*WORK ORDER:* Go through the entries one line at a time, and gather every line that has the word "checkbox".

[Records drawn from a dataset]

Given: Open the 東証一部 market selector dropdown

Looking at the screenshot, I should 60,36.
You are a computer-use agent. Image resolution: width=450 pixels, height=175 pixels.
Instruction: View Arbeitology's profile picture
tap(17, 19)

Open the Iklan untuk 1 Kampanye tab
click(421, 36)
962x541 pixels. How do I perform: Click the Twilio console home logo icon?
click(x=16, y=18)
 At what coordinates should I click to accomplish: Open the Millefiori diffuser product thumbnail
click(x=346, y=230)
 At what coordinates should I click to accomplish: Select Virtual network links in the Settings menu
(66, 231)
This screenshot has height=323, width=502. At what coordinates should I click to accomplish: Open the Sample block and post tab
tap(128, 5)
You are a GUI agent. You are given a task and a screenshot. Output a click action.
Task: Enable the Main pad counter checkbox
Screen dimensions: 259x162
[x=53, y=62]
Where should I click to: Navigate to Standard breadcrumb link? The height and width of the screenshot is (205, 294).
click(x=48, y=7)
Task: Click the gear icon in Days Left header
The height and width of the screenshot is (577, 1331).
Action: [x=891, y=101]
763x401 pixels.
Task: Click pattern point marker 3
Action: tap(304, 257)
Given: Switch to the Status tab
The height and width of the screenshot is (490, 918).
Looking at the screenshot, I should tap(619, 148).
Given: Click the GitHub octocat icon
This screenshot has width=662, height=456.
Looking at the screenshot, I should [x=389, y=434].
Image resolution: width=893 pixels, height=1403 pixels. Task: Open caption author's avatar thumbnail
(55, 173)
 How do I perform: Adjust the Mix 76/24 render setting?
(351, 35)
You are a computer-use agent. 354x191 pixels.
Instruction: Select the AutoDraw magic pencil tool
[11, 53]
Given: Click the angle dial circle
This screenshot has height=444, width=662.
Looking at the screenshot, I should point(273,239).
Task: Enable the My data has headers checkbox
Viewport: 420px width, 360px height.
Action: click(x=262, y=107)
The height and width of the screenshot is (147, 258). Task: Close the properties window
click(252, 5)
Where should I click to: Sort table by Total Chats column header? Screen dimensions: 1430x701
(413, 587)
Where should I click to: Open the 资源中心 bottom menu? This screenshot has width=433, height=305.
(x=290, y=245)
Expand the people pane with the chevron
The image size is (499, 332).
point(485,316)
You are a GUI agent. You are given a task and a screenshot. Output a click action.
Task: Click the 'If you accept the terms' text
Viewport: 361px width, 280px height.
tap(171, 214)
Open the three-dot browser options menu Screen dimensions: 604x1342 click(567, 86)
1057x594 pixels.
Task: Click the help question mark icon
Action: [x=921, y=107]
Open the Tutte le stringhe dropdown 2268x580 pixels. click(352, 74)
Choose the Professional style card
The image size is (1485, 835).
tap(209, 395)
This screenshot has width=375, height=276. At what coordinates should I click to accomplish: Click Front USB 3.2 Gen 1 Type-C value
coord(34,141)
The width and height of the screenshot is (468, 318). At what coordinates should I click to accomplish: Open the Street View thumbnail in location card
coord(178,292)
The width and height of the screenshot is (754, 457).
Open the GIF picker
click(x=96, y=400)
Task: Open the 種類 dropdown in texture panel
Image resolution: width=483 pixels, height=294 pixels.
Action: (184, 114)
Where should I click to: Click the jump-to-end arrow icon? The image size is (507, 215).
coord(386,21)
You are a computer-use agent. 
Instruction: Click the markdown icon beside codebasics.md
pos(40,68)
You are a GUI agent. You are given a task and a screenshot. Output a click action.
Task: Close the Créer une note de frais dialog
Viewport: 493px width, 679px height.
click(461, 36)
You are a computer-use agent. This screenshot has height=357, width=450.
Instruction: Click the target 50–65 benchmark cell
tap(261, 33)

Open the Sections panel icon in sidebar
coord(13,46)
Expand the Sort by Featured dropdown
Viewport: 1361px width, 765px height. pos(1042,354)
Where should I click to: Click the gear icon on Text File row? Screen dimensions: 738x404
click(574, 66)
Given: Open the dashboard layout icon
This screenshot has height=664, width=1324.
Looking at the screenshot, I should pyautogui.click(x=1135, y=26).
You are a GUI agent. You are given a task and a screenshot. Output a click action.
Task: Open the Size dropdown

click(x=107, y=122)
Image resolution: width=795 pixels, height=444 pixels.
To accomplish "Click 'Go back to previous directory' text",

*ANSWER TO THIS PROBLEM:*
Task: Enable the Main pad counter checkbox
Task: Enable the My data has headers checkbox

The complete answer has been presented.